Introduction

Like other kinds of tissue donation, stem cell donation systems rely on framing humans as reciprocal, prosocial agents engaging in the communitarian, altruistic act of donation. COVID-19 highlights how, particularly in racially minoritized communities, interpersonal contact in trusted encounters and spaces is a key part of the normative work of encouraging stem cell donation. Thinking through this as an example of how we as humans often need to be co-present to generate affective ties, build new communities and counter forms of inequity and mistrust, this chapter offers an illustration of how the pandemic disrupted this key aspect of being human.

Stem cell donor registries – used to source donor stem cells for treating blood cancers – are currently insufficiently ethnically diverse, meaning that racially minoritized patients in the UK have poorer odds of locating a suitable donor. New donors are registered at in-person events organized to target potential racially minoritized donors. Registrants provide saliva to be tissue typed and placed on the registry. This saliva, full of biotechnological potential, is now also a recognized vector for COVID-19 transmission. As the world reopens, it is hard to imagine that these busy events where saliva-saturated swabs swap hands will restart with the same enthusiasm.

This chapter explores the value of these in-person events in generating registrations amongst racially minoritized people who, importantly, are recruited with less success through the digital routes that recruitment work is reliant upon during pandemic restrictions. First briefly contextualizing stem cell transplantation and its attendant racial disparities in access in the UK, the chapter then describes the saliva-orientated work of recruitment. It then reflects on the potential consequences of its cessation.

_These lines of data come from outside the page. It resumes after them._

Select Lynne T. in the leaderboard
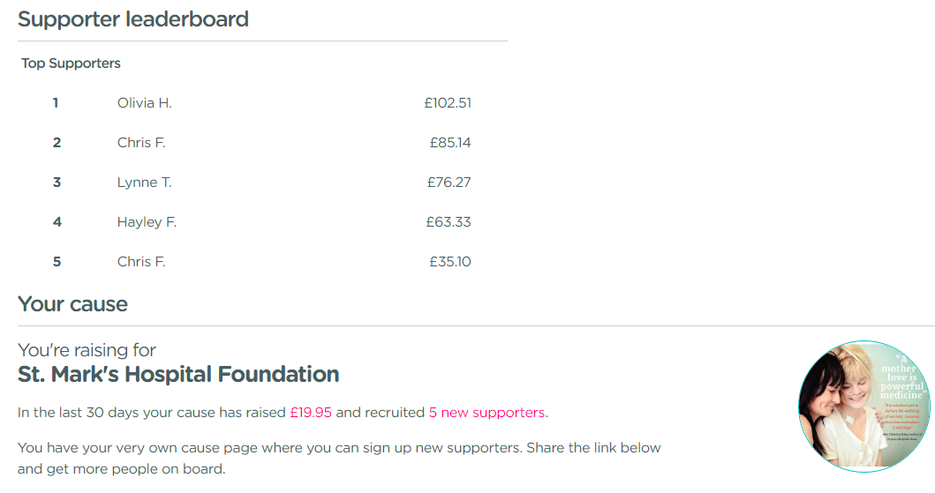Image resolution: width=935 pixels, height=493 pixels. pyautogui.click(x=144, y=183)
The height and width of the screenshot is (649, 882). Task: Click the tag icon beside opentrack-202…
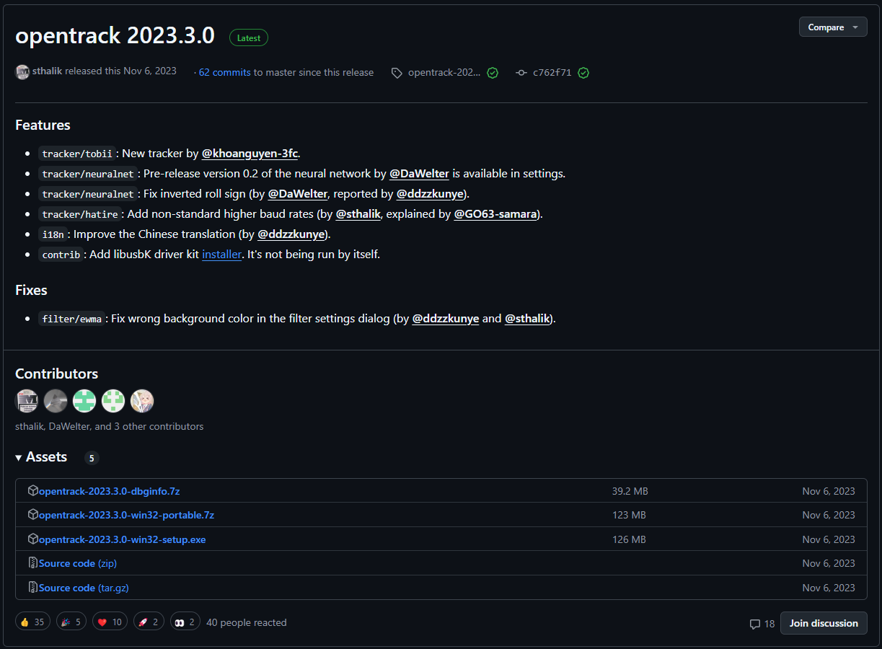(x=397, y=73)
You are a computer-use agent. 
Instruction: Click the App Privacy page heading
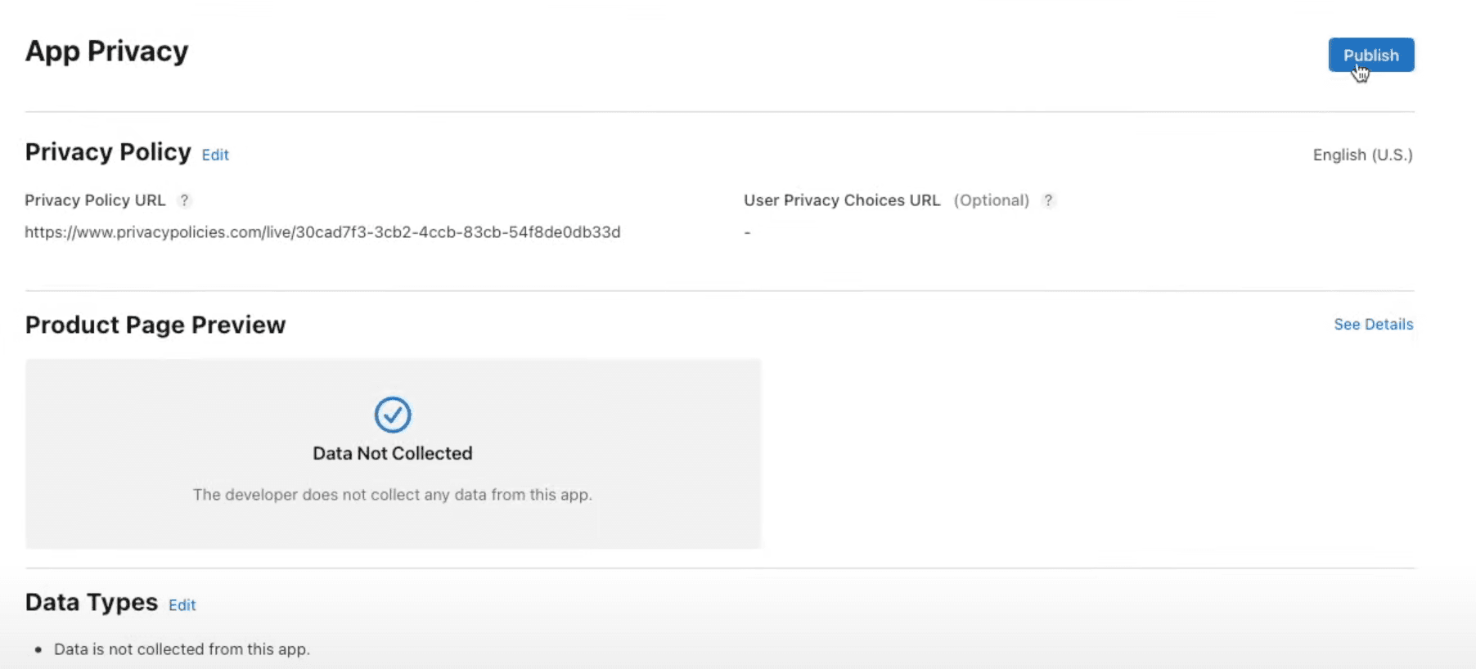pos(106,51)
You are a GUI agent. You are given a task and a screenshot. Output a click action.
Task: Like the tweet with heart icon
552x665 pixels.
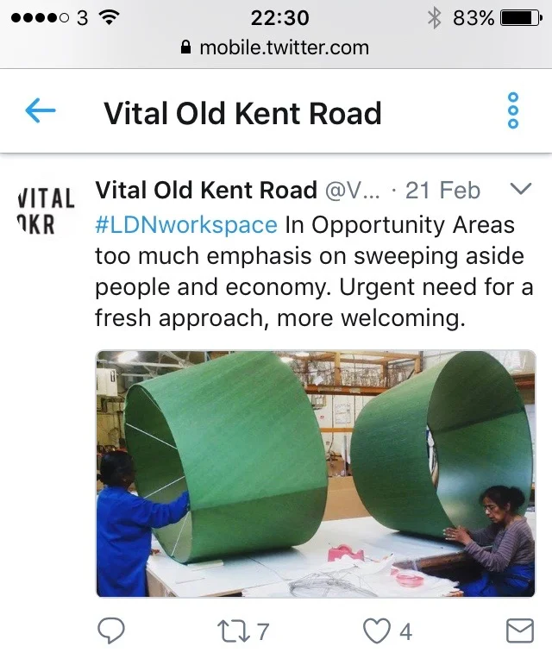[x=377, y=631]
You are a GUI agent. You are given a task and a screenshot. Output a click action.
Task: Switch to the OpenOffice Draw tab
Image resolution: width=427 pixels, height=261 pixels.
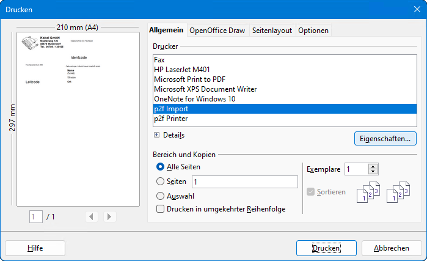point(216,31)
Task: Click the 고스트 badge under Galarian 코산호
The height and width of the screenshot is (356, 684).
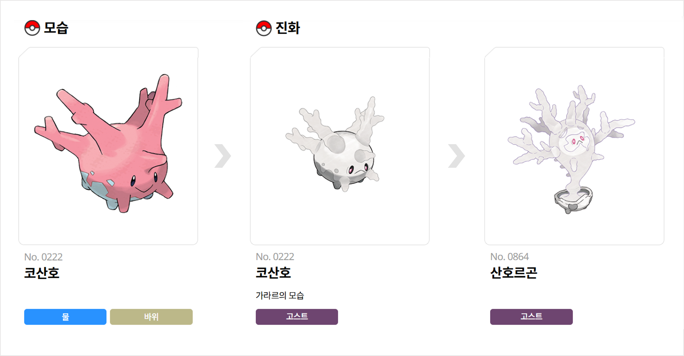Action: coord(297,317)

Stem cell transplantation and racial inequity

Since the 1970s, stem cell transplants have emerged as a wellestablished and increasingly common treatment (see Passweg et al, 2018). If a patient cannot find a matching donor in their family, their clinician can call upon a global network of registries connecting databases of volunteers to locate donors for their patients. These donors will have initially provided their tissue type via saliva, possibly at a recruitment drive, from which they were logged on a stem cell registry awaiting the rare occasion that they – out of nearly 40 million world-wide donors – might be a patient’s genetic match.